Hence S is balanced. In fact, we have two evidences this time.

CONCLUSION

Thus, we have seen that for any string S of the type A + “xx” + B, where |A| = N7-1, |B| = N4-1, S will be unbalanced iff “xx” = “47”.

This is a very strong condition. Every string will have a unique partition into an A and B, and its balanced-ness simply depends upon the two characters in between :slight_smile:

The answer thus would be

NCN4 - N-2CN4-1

SETTERS SOLUTION

Can be found here.

TESTERS SOLUTION

Can be found here.

2 Likes

Alternatively one can precompute all factorials and inverse factorials in O(|s|) time before reading test cases and then answer each query in O(1) time.
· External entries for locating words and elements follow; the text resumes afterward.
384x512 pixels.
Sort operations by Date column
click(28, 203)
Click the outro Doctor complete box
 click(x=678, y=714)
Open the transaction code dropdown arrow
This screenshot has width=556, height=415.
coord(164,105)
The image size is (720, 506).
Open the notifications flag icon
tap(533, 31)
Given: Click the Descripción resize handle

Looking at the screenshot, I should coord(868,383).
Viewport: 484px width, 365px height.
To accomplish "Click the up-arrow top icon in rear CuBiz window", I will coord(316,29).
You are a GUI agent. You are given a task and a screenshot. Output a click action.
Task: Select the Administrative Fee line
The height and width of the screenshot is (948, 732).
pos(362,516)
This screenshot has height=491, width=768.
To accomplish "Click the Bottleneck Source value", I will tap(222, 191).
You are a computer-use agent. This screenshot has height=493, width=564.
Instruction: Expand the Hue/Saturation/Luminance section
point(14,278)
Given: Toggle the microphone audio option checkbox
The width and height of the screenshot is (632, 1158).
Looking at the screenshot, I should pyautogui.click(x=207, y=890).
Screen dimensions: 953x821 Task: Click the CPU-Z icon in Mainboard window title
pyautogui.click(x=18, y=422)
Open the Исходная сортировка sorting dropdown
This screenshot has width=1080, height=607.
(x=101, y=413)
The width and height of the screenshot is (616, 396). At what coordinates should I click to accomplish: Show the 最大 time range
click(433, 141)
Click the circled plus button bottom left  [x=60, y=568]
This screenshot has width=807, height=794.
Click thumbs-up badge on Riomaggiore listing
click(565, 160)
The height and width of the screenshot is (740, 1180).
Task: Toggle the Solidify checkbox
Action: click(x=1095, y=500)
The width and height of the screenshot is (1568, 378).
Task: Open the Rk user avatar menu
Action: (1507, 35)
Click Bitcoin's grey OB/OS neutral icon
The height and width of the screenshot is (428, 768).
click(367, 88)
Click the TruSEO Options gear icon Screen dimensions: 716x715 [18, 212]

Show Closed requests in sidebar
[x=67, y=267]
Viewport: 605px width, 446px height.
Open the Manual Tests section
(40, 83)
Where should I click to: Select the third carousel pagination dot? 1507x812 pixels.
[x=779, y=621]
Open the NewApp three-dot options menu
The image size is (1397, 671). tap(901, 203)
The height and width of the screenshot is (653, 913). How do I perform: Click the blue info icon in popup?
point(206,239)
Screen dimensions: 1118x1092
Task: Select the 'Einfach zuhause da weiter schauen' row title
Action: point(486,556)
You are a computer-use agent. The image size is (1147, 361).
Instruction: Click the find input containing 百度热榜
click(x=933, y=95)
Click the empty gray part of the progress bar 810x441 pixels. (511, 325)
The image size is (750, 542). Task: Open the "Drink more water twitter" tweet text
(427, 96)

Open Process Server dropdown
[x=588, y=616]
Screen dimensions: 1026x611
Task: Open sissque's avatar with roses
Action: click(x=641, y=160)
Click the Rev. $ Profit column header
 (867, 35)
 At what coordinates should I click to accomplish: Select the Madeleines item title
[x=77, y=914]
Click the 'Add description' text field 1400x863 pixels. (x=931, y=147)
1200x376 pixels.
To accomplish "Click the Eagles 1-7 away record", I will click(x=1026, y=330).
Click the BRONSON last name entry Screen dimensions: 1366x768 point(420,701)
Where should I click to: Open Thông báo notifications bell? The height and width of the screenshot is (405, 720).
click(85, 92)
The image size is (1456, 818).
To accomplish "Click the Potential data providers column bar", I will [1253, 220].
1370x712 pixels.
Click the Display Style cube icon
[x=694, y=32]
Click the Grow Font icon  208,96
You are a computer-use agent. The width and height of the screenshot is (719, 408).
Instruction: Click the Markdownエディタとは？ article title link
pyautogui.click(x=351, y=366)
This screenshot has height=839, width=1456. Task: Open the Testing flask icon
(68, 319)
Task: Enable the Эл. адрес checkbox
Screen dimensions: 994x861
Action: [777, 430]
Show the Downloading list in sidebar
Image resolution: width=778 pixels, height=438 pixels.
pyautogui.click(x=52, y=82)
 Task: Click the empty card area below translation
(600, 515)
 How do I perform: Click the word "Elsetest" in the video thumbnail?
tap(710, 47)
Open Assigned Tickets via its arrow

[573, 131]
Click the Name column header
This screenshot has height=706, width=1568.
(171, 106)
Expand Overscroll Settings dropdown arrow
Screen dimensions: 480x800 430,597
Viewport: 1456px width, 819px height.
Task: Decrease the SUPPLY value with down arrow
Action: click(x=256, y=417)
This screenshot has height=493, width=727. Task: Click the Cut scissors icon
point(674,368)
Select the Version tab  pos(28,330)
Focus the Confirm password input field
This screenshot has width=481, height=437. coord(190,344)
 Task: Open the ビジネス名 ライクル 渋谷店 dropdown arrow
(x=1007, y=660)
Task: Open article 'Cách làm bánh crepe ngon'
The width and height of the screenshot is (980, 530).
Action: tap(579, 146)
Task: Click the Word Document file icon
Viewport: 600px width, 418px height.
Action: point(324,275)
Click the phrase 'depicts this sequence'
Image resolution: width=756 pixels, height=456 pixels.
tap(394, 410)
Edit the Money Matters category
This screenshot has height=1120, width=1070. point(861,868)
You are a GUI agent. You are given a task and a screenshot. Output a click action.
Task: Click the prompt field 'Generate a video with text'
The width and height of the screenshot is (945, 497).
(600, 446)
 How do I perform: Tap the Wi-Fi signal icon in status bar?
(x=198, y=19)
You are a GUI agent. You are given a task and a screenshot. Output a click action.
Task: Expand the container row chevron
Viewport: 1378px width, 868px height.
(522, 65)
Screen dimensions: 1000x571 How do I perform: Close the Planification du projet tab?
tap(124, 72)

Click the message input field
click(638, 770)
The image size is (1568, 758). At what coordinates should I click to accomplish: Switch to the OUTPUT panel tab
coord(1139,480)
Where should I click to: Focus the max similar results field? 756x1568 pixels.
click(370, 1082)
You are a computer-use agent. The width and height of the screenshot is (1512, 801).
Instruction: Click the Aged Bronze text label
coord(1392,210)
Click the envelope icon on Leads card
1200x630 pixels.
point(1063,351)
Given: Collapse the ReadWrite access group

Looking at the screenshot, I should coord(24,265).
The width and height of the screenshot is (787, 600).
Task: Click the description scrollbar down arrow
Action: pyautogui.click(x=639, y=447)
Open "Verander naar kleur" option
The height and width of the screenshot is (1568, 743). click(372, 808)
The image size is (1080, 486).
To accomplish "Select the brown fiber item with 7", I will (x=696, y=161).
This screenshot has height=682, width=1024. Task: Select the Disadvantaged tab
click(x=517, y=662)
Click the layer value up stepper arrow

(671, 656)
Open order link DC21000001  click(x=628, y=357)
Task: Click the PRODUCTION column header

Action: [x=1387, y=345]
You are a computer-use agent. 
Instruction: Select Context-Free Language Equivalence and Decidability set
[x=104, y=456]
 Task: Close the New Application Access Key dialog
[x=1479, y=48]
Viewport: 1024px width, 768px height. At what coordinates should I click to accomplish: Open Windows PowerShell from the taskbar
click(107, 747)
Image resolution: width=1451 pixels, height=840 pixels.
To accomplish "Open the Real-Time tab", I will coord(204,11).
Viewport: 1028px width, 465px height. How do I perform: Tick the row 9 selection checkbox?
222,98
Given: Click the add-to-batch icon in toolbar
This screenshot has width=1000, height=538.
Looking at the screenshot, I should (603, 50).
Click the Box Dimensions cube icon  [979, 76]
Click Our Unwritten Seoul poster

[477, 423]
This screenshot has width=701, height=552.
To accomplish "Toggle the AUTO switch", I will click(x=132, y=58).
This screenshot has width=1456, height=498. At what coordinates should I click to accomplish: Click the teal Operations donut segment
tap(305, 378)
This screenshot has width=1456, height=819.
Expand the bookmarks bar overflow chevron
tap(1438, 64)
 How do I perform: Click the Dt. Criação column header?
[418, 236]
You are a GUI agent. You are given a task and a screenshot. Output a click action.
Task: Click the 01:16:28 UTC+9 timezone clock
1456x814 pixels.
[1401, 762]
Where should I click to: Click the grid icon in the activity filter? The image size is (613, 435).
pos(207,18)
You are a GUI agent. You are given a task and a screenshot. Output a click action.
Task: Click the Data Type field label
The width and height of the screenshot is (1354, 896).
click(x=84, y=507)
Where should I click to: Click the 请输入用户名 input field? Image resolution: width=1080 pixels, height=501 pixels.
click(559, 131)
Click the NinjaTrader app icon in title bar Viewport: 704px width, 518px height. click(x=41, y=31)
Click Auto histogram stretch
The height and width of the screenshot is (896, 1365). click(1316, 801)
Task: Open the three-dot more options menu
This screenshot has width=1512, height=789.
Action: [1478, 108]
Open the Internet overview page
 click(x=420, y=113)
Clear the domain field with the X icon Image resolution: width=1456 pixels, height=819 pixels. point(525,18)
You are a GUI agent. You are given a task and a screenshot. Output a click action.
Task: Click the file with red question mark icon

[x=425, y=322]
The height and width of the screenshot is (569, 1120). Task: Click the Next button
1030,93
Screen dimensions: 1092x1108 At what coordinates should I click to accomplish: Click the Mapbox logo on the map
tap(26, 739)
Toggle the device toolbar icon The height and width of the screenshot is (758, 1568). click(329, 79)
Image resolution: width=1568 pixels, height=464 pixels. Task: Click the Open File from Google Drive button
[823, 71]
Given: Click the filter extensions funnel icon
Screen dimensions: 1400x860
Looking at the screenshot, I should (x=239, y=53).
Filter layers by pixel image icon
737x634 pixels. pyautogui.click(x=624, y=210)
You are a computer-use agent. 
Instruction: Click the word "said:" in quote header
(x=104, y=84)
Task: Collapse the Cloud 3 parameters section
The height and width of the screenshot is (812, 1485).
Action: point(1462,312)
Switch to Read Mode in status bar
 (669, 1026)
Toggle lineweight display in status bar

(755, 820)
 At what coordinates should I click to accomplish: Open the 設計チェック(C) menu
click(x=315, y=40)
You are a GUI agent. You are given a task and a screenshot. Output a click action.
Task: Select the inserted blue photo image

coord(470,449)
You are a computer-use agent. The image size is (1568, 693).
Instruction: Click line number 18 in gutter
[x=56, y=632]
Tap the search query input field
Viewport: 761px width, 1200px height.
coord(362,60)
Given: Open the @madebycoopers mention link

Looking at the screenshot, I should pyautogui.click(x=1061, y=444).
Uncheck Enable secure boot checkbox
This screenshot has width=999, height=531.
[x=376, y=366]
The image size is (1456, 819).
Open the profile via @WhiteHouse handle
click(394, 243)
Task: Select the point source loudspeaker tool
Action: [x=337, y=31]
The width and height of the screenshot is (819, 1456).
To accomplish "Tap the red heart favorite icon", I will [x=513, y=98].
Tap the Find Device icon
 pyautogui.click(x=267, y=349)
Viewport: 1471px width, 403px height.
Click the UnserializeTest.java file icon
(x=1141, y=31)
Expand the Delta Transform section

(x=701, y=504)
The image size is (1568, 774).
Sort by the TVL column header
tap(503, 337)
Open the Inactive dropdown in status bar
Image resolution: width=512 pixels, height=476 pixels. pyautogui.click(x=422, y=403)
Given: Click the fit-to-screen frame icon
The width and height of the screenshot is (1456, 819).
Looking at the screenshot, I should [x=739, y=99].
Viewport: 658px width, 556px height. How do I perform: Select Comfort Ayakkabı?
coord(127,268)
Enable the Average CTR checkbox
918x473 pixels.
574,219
See my solution for details.

Also I use another formula C(n-1,n4) + C(n-1,n7) - C(n-2,n4-1) which follows from inclusion-exclusion principle and slightly different reasoning that describe in the editorial.

2 Likes

but array[5000][5000] might be out of bounds

The memory limits on the cube judge are 1536 MB.

an int[5000][5000] array would only consume 100 MBs.

But this array cannot be declared on the stack (that is, local to a function in C++). It should be declared globally / on heap. Another option is to declare it as a static, since runtime allocates them in a separate area.

The stack size of execution is typically much much smaller.

1 Like

That’s quite a long proof.

Suppose there are k sevens, and we want to count unbalanced numbers.

We can place a 4 at position x <=>
number of 4s before x != number of 7s after x <=>
number of 4s before x != k - number of 7s before x <=>
number of 4s before x + number of 7s before x != k <=>
x != k

We can place a 7 at position x <=>
number of 4s before x != number of 7s after x <=>
number of 4s before x != k - 1 - number of 7s before x <=>
number of 4s before x + number of 7s before x != k-1 <=>
x != k-1

So if k = 0, there are no unbalanced numbers; if k>0 we must place a 4 at position k-1, a 7 at position k, and the rest can be anything.

6 Likes

I also used the same approach as you. Sum all balanced strings for balance b=0 to b = min(n4, n7) - which was counted twice because of “74” as substring.

@anton_lunyov : Can you please explain your approach in a bit more detail.
Thanks

can you please explain how you found nCr??